Maybe others will find this useful.
I have collected some different functions to generate a short hash of a string in VBA.
I don’t take credit for the code and all sources are referenced.
- CRC16
- Function:
=CRC16HASH(A1)
with this Code - hash is a 4 characters long HEX string
- 19 code lines
- 4 digits long hash = 624 collisions in 6895 lines = 9 % collision rate
- Function:
- CRC16 numeric
- Function:
=CRC16NUMERIC(A1)
with this Code - hash is a 5 digits long number
- 92 code lines
- 5 digits long hash = 616 collisions in 6895 lines = 8.9 % collision rate
- Function:
- CRC16 twice
- Function:
=CRC16TWICE(A1)
with this Code - hash is a 8 characters long HEX string
- hash can be expanded to 12/16/20 etc. characters to reduce collision rate even more
- 39 code lines
- 8 digits long hash = 18 collisions in 6895 lines = 0.23 % collision rate
- Function:
- SHA1
- Function:
=SHA1TRUNC(A1)

## DATASET ROWS
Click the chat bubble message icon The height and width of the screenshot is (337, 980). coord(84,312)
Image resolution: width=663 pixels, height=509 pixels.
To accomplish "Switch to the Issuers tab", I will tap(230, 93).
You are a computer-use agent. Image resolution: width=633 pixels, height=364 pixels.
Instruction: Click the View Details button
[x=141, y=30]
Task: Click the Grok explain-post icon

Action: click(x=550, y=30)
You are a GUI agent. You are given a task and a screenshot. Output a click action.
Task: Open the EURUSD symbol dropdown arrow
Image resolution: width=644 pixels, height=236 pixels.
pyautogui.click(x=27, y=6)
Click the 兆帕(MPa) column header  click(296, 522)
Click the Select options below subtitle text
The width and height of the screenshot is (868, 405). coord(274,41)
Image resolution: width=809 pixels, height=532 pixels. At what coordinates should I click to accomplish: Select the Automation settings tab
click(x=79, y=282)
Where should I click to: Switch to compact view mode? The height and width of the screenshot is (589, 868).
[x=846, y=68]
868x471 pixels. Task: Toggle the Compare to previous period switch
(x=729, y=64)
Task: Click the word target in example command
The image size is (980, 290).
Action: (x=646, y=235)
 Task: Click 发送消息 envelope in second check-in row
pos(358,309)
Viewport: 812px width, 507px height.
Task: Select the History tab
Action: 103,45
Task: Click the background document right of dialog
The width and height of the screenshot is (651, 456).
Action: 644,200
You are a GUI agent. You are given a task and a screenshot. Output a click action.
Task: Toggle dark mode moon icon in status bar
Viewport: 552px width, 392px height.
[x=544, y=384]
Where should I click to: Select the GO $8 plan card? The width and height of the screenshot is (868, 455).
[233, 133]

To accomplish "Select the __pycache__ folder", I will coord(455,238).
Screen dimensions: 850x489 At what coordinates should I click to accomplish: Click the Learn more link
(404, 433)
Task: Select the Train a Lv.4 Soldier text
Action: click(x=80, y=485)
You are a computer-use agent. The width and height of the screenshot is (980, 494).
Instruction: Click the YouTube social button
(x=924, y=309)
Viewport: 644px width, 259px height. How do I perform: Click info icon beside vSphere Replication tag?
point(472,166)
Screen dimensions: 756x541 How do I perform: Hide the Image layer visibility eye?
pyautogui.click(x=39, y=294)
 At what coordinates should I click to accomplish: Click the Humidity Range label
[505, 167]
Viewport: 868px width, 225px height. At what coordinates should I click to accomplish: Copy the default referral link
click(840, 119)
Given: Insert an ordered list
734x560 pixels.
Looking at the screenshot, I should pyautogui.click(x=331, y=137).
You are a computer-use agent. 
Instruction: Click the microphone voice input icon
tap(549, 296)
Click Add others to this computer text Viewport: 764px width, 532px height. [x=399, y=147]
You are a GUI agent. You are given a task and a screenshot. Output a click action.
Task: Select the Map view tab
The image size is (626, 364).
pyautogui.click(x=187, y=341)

## TASK INSTRUCTIONS
1) Please list every worksheet formula that the post on VBA string hashing shows for calling its hash functions.
2) Echo the rows word for word, everything from the line containing "Where should I click to: Switch" down to the line containing "Action: (x=646, y=235)", with both of those lines included.

## ANSWER SET
1)
=CRC16HASH(A1)
=CRC16NUMERIC(A1)
=CRC16TWICE(A1)
=SHA1TRUNC(A1)

2)
Where should I click to: Switch to compact view mode? The height and width of the screenshot is (589, 868).
[x=846, y=68]
868x471 pixels. Task: Toggle the Compare to previous period switch
(x=729, y=64)
Task: Click the word target in example command
The image size is (980, 290).
Action: (x=646, y=235)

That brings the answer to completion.